Brano tratto da 1939 – 1945 il racconto della guerra giusta e dall’ ebook  Attacco alla democrazia di Pierluigi Raccagni completamente gratuito dall’  1 aprile al  5 aprile.

La guerra fasulla, è un’espressione coniata dalla stampa americana. Si- gnifica che quei mesi che intercorsero fra il crollo della Polonia nel settembre 1939 e l’inizio dell’offensiva sul fronte occidentale nella primavera del 1940 da parte dei tedeschi, furono mesi in cui la Germania da una parte e Francia e Inghilterra dall’altra evitarono di scontrarsi.
Era una tacita tregua, come abbiamo visto, che rientrava nel tentativo hitleriano di parodiare una pace universale per le future sorti dell’umanità.
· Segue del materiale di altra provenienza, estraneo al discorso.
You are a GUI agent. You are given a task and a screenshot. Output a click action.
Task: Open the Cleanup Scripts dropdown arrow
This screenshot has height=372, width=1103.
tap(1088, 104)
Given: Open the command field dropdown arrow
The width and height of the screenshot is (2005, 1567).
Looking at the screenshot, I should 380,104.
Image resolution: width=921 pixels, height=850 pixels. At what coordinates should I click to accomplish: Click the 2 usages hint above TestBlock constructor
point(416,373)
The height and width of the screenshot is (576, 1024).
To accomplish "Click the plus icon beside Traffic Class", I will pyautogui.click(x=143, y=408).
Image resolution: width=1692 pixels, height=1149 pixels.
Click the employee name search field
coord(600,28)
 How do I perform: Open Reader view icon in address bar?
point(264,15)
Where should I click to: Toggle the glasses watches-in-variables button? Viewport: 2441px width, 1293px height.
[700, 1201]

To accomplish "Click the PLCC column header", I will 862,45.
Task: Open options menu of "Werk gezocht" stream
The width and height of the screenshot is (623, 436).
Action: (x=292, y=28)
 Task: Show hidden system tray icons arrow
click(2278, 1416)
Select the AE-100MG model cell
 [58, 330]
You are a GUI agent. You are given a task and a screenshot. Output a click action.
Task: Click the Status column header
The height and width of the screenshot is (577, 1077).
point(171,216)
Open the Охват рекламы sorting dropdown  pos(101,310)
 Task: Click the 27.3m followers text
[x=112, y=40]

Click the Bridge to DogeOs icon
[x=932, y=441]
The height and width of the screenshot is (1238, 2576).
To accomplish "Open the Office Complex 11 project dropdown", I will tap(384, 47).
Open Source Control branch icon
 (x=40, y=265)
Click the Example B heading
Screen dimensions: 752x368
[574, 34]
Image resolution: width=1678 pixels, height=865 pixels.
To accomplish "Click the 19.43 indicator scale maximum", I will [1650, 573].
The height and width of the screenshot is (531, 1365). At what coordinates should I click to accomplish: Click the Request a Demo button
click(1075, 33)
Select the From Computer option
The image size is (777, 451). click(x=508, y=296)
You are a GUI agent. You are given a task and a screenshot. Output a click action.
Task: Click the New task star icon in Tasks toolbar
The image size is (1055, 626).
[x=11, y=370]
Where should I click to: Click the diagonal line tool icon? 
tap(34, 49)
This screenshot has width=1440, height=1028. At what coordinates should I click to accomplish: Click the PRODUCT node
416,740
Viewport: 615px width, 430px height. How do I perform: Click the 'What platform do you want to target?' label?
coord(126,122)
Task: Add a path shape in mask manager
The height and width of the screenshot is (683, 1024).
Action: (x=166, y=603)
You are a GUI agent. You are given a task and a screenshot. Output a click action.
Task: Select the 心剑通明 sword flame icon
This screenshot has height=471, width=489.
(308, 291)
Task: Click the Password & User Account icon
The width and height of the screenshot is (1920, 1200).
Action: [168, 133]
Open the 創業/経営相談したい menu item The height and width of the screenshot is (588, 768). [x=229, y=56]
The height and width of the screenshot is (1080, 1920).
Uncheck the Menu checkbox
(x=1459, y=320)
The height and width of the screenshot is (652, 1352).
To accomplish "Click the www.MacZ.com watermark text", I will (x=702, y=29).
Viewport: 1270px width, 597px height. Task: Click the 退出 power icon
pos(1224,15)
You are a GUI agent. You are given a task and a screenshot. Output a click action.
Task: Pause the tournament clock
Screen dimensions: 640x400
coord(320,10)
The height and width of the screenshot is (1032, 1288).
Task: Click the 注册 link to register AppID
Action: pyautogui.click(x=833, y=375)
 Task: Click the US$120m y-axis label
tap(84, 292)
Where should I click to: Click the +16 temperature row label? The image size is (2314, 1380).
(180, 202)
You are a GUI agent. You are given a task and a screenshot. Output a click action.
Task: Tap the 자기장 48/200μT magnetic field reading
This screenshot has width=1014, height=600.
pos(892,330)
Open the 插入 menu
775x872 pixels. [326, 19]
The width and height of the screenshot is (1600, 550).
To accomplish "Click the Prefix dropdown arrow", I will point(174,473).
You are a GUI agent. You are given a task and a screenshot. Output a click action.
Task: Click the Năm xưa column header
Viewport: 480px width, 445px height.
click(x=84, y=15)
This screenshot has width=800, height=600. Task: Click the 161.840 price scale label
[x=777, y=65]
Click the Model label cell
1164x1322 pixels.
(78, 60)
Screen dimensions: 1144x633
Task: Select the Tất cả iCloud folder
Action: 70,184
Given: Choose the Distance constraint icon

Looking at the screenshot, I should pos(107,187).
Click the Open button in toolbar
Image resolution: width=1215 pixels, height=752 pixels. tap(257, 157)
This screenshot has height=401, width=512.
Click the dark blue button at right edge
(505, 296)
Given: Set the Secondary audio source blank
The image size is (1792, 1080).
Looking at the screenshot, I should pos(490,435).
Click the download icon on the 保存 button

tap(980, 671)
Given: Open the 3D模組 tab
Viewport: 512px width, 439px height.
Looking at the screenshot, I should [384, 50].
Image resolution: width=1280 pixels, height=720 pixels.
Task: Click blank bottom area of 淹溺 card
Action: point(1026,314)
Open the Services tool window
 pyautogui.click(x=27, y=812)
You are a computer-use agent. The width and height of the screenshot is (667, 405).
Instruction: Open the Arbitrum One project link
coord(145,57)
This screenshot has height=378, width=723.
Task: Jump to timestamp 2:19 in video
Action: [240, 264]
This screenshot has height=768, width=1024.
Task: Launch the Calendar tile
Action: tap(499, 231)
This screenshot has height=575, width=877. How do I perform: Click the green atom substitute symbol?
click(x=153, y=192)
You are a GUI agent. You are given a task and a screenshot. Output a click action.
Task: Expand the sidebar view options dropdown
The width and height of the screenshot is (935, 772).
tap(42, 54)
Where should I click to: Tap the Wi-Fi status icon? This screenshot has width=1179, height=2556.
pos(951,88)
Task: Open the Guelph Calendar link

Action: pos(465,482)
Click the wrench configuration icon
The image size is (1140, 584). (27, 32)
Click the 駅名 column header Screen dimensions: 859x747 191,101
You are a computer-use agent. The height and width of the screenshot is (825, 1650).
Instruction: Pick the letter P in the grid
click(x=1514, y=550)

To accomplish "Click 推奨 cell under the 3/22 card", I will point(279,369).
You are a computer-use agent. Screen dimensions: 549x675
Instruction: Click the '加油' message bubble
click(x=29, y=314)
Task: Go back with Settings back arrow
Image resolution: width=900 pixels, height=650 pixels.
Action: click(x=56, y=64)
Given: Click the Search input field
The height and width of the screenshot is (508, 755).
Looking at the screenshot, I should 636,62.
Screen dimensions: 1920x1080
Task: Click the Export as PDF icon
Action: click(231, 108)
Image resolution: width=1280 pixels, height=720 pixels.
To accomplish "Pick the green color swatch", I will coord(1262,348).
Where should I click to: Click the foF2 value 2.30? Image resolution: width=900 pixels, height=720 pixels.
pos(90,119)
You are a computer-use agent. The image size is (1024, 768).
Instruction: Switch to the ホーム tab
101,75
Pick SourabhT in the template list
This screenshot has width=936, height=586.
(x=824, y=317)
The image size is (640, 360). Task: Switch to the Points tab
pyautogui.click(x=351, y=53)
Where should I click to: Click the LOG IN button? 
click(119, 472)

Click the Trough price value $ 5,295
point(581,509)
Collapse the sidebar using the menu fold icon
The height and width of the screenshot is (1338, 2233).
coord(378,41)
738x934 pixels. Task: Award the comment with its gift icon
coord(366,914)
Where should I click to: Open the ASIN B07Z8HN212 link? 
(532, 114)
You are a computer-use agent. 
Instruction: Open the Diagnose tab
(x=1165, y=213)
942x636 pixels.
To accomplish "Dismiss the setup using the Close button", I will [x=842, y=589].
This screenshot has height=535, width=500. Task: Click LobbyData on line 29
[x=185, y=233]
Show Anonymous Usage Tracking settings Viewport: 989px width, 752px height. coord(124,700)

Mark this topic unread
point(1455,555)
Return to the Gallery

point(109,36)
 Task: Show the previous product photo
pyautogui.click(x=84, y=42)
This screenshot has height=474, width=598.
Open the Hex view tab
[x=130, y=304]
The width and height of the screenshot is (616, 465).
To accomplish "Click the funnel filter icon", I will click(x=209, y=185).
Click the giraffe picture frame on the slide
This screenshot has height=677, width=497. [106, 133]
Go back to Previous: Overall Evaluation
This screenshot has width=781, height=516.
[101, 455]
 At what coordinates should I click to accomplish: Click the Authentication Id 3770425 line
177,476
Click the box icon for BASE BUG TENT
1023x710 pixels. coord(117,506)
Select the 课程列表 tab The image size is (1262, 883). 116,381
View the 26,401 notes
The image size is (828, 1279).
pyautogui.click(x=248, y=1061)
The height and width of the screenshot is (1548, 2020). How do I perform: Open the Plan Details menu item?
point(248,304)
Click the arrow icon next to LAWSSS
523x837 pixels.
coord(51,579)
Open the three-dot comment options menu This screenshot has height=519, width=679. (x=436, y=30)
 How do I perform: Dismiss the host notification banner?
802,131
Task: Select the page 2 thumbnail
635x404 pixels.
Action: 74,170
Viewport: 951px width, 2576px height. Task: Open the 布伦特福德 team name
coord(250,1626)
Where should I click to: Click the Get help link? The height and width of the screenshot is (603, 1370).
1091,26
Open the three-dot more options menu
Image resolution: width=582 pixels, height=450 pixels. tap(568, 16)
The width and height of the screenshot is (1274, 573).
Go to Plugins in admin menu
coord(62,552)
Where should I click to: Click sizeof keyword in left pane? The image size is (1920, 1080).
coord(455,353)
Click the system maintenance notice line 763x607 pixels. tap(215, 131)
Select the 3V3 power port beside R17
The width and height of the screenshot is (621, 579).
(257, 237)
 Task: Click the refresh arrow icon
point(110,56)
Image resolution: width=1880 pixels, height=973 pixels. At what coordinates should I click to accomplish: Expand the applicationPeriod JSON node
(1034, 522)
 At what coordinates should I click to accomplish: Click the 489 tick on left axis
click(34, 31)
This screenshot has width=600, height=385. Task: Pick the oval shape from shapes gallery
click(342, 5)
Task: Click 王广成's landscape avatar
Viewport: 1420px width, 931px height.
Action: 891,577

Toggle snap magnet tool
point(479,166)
Francia e Inghilterra non sembravano aver nessuna intenzione di fare la guerra, altri sostenevamo che stavano giocando d’astuzia in attesa di tempi migliori.
Anche se è difficile crederlo.
Non per niente quei sette mesi di finta guerra furono battezzati proprio dall’opinione pubblica francese come “drôle de guerre”, guerra finta perché, tranne poche scaramucce, nella terra di nessuno, sul fronte Nord-Est, ai numerosi allarmi non successe mai niente di rilevante.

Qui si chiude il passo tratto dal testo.